• _EXERCISE PROMPT_:
Where the word "will" occurs in a line of the data, return the whole line.
--- START ---
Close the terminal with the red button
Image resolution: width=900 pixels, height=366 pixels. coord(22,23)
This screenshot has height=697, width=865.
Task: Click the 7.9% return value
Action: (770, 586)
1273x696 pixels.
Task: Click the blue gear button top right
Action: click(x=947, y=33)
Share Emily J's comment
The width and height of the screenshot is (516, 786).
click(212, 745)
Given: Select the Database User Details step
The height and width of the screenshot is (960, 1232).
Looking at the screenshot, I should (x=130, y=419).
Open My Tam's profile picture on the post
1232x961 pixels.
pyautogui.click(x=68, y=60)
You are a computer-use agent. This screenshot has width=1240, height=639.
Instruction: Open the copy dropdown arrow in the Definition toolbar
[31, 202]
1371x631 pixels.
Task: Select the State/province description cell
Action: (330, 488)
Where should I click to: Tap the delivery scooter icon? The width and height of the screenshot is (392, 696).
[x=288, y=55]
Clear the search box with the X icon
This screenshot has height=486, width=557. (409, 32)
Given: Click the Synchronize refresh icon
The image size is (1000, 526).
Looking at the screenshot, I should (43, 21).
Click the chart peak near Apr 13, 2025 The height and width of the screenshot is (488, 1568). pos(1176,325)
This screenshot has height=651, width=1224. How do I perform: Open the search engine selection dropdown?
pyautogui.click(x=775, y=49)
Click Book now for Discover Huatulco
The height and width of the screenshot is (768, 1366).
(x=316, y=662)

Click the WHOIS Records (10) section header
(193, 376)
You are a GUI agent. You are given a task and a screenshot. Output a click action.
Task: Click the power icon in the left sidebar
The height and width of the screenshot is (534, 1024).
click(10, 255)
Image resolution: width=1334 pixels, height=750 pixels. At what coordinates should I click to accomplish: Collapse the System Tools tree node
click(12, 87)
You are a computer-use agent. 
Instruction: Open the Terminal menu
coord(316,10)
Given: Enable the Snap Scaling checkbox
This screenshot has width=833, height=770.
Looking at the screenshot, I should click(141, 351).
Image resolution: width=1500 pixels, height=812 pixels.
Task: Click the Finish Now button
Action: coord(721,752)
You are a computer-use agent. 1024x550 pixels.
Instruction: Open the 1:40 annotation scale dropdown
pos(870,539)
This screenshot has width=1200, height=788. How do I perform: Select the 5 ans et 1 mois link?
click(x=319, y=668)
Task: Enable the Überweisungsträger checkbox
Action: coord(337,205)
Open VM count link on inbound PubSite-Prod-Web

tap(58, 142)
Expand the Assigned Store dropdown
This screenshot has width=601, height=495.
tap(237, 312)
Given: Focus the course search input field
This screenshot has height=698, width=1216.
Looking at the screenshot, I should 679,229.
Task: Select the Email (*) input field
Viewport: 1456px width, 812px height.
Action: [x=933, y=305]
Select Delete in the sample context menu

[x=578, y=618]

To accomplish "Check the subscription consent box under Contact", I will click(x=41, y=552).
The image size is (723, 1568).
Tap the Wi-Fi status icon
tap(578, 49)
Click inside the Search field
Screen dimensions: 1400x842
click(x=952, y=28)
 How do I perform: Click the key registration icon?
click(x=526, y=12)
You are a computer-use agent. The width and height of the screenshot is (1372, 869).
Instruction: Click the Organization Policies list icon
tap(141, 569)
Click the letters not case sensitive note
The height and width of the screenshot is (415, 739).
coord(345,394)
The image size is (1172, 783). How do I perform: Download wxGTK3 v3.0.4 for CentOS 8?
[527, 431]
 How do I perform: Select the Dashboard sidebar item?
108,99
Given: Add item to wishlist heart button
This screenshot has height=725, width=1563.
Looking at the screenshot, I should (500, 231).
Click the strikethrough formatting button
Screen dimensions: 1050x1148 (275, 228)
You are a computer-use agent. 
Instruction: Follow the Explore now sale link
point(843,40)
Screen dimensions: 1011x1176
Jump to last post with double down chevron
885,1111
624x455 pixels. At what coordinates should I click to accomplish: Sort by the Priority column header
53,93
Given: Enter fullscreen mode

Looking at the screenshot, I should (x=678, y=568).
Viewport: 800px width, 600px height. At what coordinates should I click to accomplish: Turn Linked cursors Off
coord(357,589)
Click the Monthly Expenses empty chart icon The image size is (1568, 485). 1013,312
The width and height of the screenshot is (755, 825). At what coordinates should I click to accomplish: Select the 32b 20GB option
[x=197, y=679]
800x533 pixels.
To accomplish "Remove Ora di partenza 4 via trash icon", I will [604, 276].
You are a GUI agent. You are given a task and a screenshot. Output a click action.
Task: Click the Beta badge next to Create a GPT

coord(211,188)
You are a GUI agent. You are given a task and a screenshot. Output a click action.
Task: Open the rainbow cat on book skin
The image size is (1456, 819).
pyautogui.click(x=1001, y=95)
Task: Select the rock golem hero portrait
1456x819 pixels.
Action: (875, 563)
--- END ---
• _RESPONSE_:
To accomplish "Check the subscription consent box under Contact", I will click(x=41, y=552).
To accomplish "Remove Ora di partenza 4 via trash icon", I will [604, 276].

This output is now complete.